Task objective -> Look below for the line that contains "[Suivez sur Facebook] (147, 22)", and write out exactly that line and all remaining lines of the listing, omitting pictures.

Given data ->
____________________

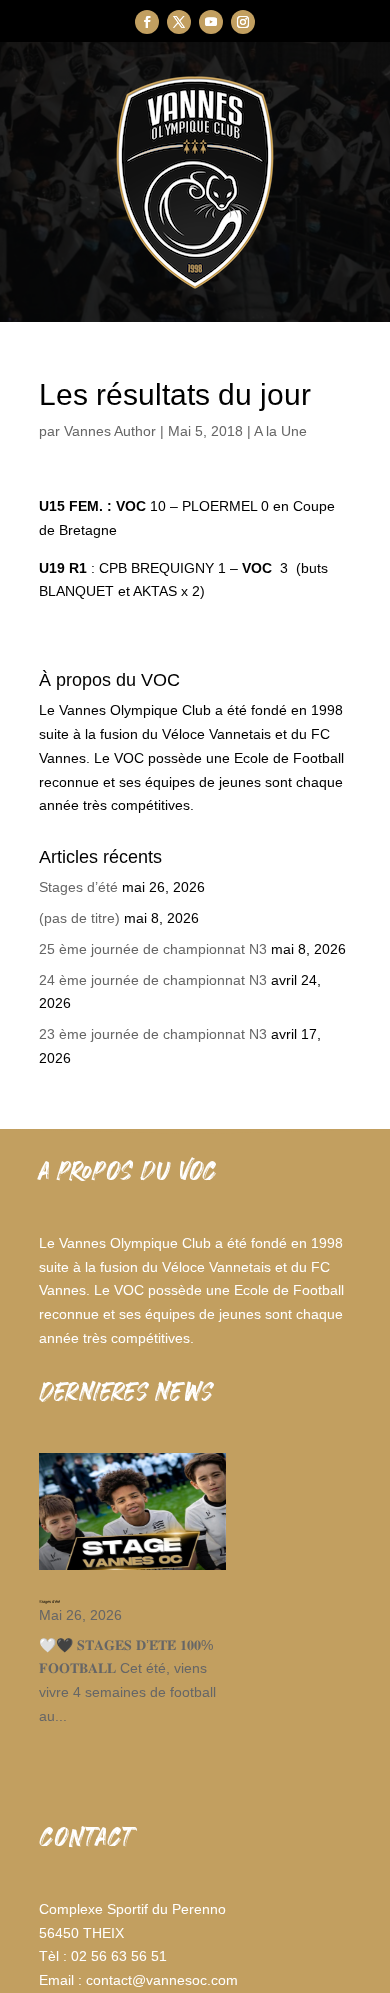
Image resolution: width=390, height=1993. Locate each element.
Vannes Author (110, 431)
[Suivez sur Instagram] (243, 22)
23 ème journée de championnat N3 (153, 1034)
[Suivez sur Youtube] (211, 22)
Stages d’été (78, 887)
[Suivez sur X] (179, 22)
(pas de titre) (79, 918)
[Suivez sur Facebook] (147, 22)
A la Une (280, 431)
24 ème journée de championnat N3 (153, 980)
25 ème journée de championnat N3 (153, 949)
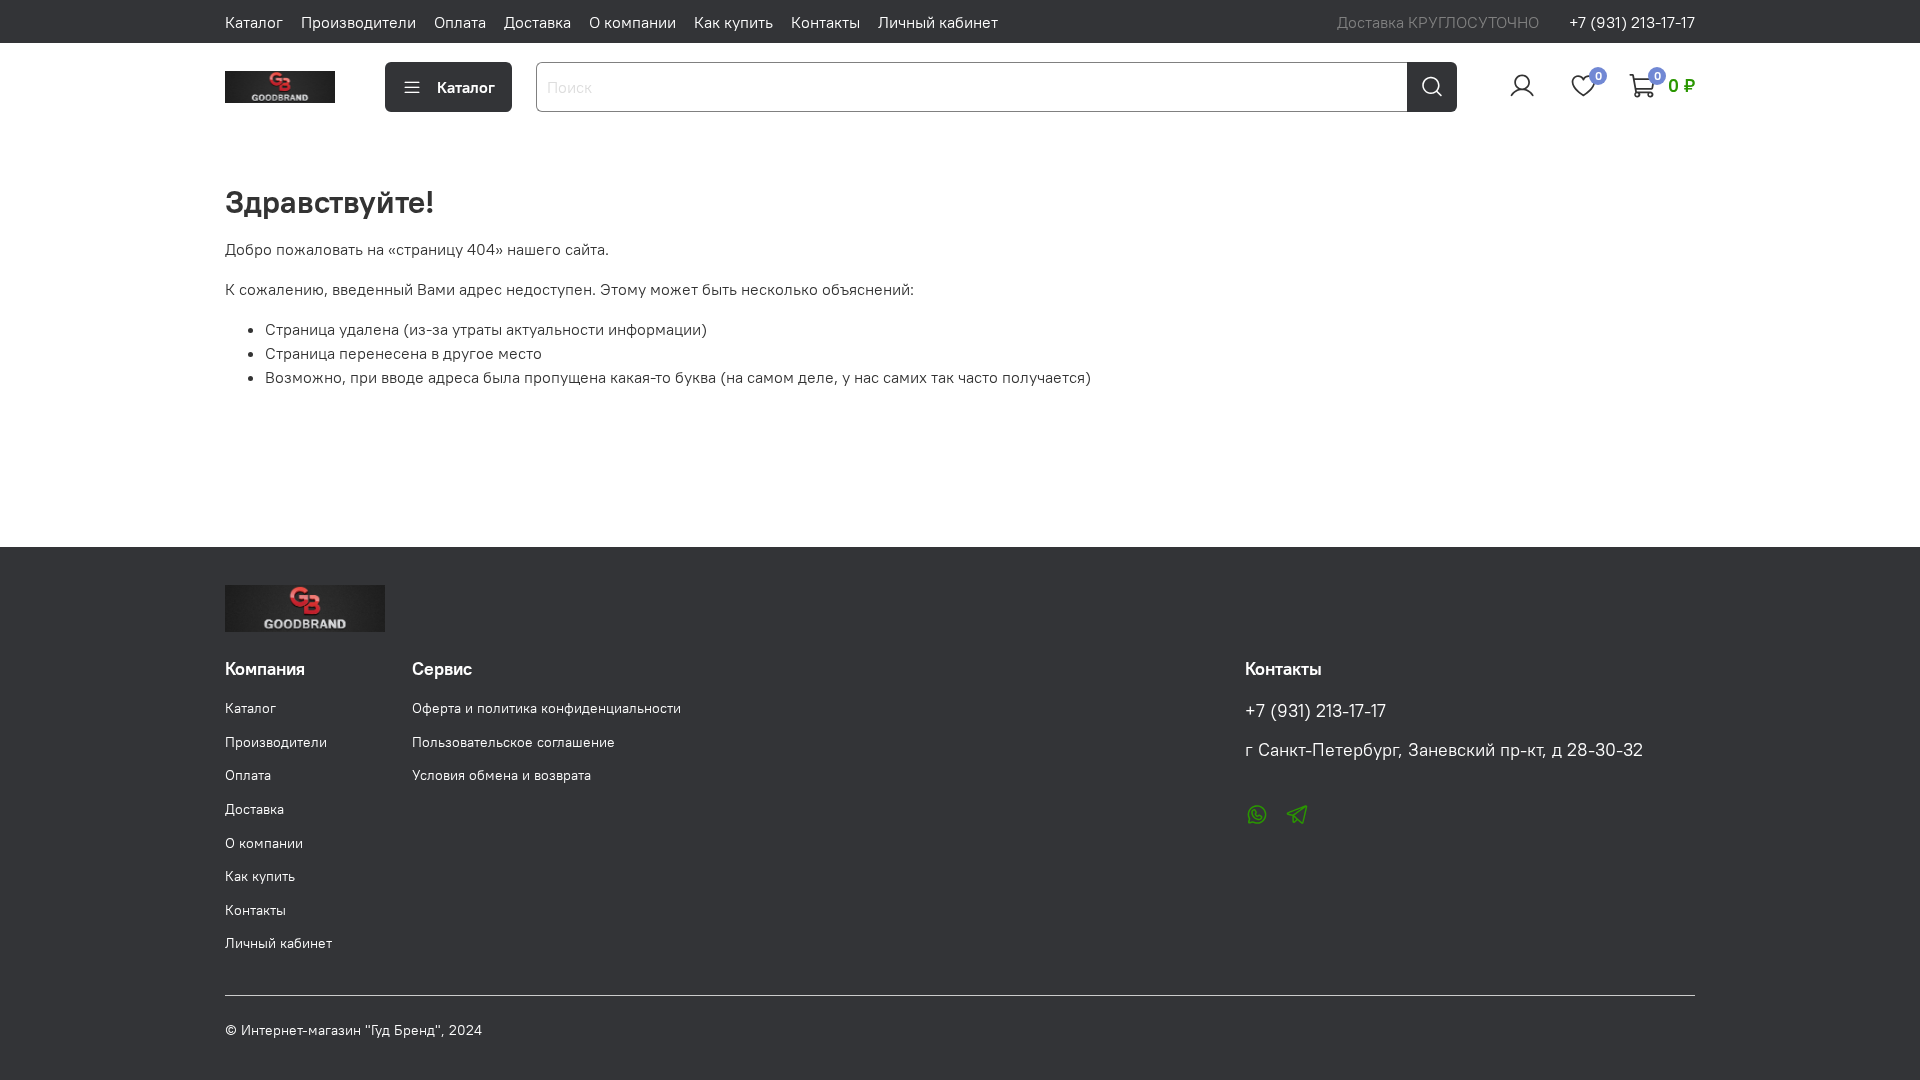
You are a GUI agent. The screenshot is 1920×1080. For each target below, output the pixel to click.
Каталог (254, 22)
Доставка (537, 22)
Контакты (825, 22)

____________________

Solution to the problem ->
[Suivez sur Facebook] (147, 22)
A la Une (280, 431)
24 ème journée de championnat N3 (153, 980)
25 ème journée de championnat N3 (153, 949)
You are a GUI agent. The screenshot is 1920×1080. For each target below, output the pixel to click.
Каталог (254, 22)
Доставка (537, 22)
Контакты (825, 22)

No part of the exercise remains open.